In brazen defiance of these parliamentary declarations, a three-judge panel of the Ontario Divisional Court proceeded last year to strike down the traditional, legal definition of marriage as endorsed by the Commons. The court held that this law, which has stood the test of centuries, violated equality rights for homosexuals that the courts have read into the Charter.

Instead of denouncing this judicial attack on the authority of Parliament, Cauchon asked McKay and his colleagues on the justice committee to revisit the issue of gay marriage. To this end, the committee has criss-crossed the country for the past three months, holding public hearings. Hundreds of Canadians showed up to express their feelings about marriage for gay and lesbian couples.

All these efforts were a complete waste. On June 10, just as the committee was preparing its report for the Commons, a three-judge panel of the Ontario Court of Appeal flouted the democratic process, by unilaterally reformulating the legal definition of marriage as “the voluntary union for life of two persons to the exclusion of all others,” and ordering the registrar-general for Ontario to issue marriage licences to gay and lesbian couples.

If Canada were still a genuine parliamentary democracy, our MPs would have responded to such a scandalous affront to their rights by instructing the speaker of the Commons to bring the judicial culprits before the bar of the House on charges of contempt. As it is, Parliament should at least promptly rewrite the traditional definition of marriage into law and invoke Section 33 of the Charter to declare that this law shall operate notwithstanding the court-imposed equality rights for homosexuals in section 15.

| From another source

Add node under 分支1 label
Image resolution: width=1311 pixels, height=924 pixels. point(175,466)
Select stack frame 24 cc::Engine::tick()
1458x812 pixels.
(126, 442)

Appealing to the Supreme Court of Canada for a definitive ruling on gay marriage will accomplish nothing. Like their counterparts on the Ontario Court of Appeal, the judge-politicians on Canada’s top court have time and again manifested their resolve to write their personal ideological preferences for gay rights into law in contemptuous defiance of the express will of Parliament.

Nonetheless, the Commons justice committee is planning to hold hearings on Bill C-250, legislation introduced by New Democratic Party MP Svend Robinson that would stifle even reasonable debate on homosexual issues, by including sexual orientation in the hate propaganda section of the Criminal Code. Why is the committee wasting its time on this bill? Why do the honourable members persist in a charade of law-making when it’s clear that no matter what our elected representatives in Parliament might prefer, the Supreme Court of Canada is bound sooner or later to read sexual orientation into the hate-propaganda law on its own?

Meanwhile, the Ontario Court of Appeal insists its ruling “is not about the religious validity or invalidity of various forms of marriage.” Coming from our ideologically driven courts, such assurances are worthless. McKay has good reason to warn: “As sure as God made little green apples, gay activists will take clergy to court if they refuse to marry gay couples.”

Clergy who refuse to conform their thinking to the corrupt pattern of the world should take heed: if they do not soon bow down to the courts and embrace the judge-imposed orthodoxy of gay rights, they could end up in jail as prisoners of conscience.